The common area was previously in the basement of Memorial Library, and known as the Honors Commons. Director of the Honors Program, Lauren Heller, said that there were several concerns over the accessibility of the space. Due to the location, the only way to access the space was via a staircase. To make it accessible to non-able-bodied students, an elevator needed to be installed. However, that would require a large amount of money, and difficult because of the age of the library. Additionally, the space was relatively small and forced students to be close to one another.
“There are students on this campus that have invisible disabilities, that because of the stairs, can’t access that place,” Heller said. “I just felt like, on principle, either everybody gets to be a part of the Honors Commons, or nobody does. I’m not going to have a space that excludes people from our community.”
The Honors Commons previously shared a space with the Academic Success Center. The two groups could collaborate and help students who needed it.

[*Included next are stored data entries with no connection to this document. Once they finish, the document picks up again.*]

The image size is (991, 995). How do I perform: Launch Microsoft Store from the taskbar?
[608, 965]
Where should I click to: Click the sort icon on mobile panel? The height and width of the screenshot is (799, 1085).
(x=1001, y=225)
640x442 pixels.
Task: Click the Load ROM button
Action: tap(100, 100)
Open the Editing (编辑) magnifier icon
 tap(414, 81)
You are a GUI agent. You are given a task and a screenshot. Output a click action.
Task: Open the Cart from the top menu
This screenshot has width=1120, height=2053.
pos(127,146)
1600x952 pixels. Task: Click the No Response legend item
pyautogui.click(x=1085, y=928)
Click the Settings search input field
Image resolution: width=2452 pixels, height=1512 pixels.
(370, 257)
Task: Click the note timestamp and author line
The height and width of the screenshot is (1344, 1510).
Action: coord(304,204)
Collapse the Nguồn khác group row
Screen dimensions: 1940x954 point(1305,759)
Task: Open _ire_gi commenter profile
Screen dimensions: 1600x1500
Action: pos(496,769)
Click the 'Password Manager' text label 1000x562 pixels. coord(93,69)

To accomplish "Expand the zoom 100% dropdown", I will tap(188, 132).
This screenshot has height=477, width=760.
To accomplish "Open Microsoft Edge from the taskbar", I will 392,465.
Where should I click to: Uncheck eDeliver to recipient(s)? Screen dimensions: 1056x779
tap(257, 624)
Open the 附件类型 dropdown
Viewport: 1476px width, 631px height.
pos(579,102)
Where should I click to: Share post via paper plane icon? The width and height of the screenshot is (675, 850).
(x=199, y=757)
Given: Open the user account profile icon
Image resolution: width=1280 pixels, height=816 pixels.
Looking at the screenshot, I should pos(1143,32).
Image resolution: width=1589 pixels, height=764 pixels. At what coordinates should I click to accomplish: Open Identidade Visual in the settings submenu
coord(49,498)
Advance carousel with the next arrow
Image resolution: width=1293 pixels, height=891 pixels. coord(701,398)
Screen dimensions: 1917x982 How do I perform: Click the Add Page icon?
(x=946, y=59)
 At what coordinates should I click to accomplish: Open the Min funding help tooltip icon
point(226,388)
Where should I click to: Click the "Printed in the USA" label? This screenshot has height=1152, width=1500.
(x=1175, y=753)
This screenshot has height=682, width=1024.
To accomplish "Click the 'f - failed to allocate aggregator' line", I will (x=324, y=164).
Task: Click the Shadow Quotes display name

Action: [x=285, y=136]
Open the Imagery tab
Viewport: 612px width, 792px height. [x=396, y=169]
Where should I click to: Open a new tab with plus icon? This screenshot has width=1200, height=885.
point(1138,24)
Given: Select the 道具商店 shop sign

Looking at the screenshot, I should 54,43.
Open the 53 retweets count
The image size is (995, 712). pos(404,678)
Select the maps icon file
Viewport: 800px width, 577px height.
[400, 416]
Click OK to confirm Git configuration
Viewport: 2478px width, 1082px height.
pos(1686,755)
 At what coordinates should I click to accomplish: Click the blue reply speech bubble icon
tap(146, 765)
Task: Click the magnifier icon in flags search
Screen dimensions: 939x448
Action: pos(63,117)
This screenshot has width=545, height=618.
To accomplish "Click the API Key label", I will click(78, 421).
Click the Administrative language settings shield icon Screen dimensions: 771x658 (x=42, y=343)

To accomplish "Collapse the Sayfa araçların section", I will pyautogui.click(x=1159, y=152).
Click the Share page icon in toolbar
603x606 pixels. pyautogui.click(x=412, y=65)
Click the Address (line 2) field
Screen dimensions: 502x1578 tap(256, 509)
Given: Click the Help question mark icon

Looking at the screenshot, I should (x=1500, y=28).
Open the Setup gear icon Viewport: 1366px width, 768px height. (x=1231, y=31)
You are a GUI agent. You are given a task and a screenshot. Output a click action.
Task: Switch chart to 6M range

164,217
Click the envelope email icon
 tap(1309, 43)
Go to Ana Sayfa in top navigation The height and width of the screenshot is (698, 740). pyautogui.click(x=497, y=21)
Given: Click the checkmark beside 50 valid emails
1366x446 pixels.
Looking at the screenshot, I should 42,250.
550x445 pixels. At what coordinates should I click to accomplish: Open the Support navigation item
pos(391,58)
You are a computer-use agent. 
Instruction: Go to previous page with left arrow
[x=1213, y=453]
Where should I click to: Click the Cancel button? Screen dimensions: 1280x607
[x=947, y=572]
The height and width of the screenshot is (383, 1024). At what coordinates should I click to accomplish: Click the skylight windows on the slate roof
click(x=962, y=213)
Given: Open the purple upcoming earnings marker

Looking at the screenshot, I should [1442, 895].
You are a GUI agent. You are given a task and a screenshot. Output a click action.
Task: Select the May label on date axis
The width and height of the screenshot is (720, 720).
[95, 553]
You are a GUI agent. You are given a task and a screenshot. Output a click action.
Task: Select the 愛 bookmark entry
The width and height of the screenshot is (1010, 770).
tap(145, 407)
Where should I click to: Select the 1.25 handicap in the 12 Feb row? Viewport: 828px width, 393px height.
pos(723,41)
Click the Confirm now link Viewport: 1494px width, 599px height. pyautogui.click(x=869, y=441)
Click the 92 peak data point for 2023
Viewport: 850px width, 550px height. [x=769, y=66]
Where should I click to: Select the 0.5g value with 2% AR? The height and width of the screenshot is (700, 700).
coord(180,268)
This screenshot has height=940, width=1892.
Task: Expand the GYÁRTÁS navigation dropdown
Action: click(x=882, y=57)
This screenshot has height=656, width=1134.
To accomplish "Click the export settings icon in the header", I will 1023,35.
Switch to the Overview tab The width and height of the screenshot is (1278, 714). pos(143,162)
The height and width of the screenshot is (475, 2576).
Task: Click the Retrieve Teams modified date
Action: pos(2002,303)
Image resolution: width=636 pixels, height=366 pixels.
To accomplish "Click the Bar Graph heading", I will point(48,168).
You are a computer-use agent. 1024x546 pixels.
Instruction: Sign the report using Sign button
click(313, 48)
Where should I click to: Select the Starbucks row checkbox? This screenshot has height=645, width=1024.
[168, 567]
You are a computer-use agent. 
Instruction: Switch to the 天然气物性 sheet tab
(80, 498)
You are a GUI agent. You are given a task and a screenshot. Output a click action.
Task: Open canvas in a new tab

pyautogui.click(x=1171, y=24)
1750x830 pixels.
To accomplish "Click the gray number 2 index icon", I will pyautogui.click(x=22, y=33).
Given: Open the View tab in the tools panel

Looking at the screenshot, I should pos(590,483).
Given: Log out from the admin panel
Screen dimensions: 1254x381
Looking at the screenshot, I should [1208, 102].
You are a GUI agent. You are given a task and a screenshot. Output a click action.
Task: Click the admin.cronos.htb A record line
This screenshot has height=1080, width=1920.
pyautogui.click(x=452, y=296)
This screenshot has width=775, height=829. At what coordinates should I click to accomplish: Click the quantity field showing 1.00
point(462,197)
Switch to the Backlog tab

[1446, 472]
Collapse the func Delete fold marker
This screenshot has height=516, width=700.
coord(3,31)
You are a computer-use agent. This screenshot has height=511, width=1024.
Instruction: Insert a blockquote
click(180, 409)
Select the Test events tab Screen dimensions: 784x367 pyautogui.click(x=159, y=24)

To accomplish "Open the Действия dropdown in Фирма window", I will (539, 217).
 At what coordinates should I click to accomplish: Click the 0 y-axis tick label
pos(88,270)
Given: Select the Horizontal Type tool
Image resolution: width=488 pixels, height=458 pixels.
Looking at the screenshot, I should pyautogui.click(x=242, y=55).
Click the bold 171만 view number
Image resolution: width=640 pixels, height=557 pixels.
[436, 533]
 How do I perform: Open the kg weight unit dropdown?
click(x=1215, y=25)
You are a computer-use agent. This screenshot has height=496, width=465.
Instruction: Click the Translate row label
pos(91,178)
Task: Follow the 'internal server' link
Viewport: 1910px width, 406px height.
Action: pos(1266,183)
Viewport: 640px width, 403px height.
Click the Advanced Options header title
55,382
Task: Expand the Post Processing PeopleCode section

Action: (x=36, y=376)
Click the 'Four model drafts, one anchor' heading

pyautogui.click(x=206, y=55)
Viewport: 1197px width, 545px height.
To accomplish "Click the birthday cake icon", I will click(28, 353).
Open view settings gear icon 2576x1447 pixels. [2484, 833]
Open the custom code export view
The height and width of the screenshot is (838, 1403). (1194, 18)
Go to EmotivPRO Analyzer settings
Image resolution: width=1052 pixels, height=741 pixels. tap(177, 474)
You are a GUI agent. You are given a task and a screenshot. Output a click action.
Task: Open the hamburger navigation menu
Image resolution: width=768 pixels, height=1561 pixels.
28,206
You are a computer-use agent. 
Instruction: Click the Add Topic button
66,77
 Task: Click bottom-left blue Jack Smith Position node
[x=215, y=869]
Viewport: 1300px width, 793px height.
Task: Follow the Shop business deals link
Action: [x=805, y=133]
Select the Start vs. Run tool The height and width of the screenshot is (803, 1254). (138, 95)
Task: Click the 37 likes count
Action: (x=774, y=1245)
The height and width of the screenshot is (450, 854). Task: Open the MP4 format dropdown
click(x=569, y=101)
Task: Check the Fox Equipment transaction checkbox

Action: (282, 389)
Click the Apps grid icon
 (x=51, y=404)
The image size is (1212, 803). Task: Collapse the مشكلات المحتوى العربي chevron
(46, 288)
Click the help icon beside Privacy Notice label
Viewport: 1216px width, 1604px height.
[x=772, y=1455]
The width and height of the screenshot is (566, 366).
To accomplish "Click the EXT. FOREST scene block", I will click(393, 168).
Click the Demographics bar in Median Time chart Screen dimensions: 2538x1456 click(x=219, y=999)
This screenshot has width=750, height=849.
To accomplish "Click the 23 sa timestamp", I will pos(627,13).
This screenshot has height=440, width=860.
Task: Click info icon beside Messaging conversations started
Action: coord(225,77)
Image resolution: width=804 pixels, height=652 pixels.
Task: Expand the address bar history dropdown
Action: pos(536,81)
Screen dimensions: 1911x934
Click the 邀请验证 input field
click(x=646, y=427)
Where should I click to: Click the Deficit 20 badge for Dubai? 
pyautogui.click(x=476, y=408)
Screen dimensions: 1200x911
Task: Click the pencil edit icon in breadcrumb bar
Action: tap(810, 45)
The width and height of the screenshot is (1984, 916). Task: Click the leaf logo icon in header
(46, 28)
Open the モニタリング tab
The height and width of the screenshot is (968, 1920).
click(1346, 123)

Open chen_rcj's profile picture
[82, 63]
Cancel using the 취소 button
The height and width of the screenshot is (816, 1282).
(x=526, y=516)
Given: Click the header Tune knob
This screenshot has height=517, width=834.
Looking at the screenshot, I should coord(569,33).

Heller said that many Honors students might not think that they need academic help, and the joint space helped to encourage some to get the help they need.
Heller said the Honors Program wanted the new common space to be in the library, due to it being an academic hub, as well as a neutral ground for majors. Coleman Fannin, assistant director of the Honors Program, said that having a designated space for honors students allows for students to continue discussions that are being held in class.
“If you put the commons in any academic building, then all of a sudden it’s like ‘oh is the honors program really a humanities program or a science program,’” Heller said.
Heller got into contact with Melissa Mullins, the director of the Writing Center, to talk about collaborating with the Writing Center. The Honors Program was able to use a space in the back of the Writing Center that was not being used.
Fannin said that the new space is still being developed, as well as working out when Writing Center consultants will be in the space so that Honors students can come in and not be disruptive.
Heller hopes that the new shared space will once again encourage students to go to the Writing Center when they need help on assignments. She hopes to break the stigma around getting help among Honors students. Fannin said that Honors students are usually taking more courses that focus on writing, and will hopefully take advantage of the Writing Center.
“I think Honors students being aware of the Writing Center, that will lead to, students taking advantage of the Writing Center more often,” Fannin said.
Honors events will be held in the new space. Heller said that both she and Mullins have discussed hosting joint events, as well as cross-promoting events on each other’s social media. The program has already begun hosting events with other organizations. On Sept. 14, the program held a research night with the Office of Undergraduate Research for the sciences. This allows students to come and work on their honors thesis or other research projects. The research night for the Charter and Campbell schools will be on Tuesday, and for Evans school on Nov. 9.
Although the space is under development, it is currently open to all students.